Ahmad Ranjbar | Density Functional Theory | Best Researcher Award

Dr. Ahmad Ranjbar | Density Functional Theory | Best Researcher Award 

University of Paderborn | Germany 

AUTHOR PROFILE

EARLY ACADEMIC PURSUITS

Dr. Ahmad Ranjbar's academic journey began with a Bachelor's degree in Physics from Ferdowsi University of Mashhad, where he graduated with distinction. He then pursued a Master's degree in Condensed Matter Physics at Sharif University of Technology, focusing on first-principles calculations of many-body states for single nitrogen-vacancy defects in diamond. His PhD in Materials Science & Engineering from Tohoku University further honed his expertise, with a thesis on hydrogen adsorption on carbon-based materials, specifically applied to magnetism and energy storage.

PROFESSIONAL ENDEAVORS

Dr. Ranjbar has held several prestigious positions throughout his career.
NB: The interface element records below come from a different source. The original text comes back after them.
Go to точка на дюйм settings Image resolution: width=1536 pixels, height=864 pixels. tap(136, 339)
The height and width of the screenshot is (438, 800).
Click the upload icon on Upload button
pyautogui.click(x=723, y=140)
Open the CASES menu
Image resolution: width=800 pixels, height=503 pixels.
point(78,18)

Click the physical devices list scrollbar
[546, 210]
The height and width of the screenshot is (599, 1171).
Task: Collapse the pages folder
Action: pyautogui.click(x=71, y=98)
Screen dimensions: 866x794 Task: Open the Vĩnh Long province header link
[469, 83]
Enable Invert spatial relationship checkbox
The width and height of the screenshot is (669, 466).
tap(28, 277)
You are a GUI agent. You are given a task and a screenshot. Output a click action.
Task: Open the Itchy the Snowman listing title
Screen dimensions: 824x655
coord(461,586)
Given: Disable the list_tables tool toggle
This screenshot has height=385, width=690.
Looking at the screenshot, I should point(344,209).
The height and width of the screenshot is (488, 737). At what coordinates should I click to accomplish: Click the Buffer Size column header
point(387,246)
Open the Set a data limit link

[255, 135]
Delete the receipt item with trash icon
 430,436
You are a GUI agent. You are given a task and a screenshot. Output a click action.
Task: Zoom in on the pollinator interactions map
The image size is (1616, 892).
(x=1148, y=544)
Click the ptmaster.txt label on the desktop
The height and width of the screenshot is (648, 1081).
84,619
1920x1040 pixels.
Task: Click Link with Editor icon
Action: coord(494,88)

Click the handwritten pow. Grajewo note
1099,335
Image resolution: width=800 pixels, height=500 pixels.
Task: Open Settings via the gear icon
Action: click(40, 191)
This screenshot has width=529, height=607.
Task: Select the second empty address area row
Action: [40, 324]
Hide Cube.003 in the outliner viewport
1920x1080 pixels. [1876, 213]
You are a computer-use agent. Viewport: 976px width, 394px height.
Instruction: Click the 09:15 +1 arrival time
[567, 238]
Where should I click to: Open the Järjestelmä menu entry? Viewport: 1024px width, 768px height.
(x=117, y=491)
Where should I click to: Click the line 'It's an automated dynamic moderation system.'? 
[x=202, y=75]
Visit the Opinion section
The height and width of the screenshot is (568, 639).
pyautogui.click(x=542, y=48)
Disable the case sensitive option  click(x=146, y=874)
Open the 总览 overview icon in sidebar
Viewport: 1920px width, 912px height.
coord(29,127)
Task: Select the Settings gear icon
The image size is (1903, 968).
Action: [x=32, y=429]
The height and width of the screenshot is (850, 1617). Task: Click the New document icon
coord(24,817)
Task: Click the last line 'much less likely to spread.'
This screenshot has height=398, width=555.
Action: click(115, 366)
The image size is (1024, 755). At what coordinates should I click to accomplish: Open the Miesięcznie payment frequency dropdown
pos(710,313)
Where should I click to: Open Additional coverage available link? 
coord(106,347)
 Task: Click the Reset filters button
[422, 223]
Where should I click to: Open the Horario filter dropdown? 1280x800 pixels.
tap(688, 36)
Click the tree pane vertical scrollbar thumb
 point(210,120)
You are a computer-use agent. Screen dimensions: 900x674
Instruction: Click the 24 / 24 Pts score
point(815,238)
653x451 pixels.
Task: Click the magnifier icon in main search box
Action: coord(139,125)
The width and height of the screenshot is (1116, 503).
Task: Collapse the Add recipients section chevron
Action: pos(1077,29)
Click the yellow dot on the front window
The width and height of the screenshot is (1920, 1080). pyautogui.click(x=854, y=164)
He is currently a Guest Scientist at the University of Paderborn, Germany, where he implements hybrid machine learning models and discovers novel materials. His previous roles include being a Research Scientist at Technische Universität Dresden and a Project Engineer at Steinbeis-Forschungszentrum quantUP, where he focused on computational investigations of gas sensors and numerical modeling of sputter deposition processes. His extensive experience also includes a Senior Research Scientist role at the University of Paderborn and a Postdoctoral Researcher position at RIKEN Center for Computational Science, where he conducted in-depth first-principles DFT investigations.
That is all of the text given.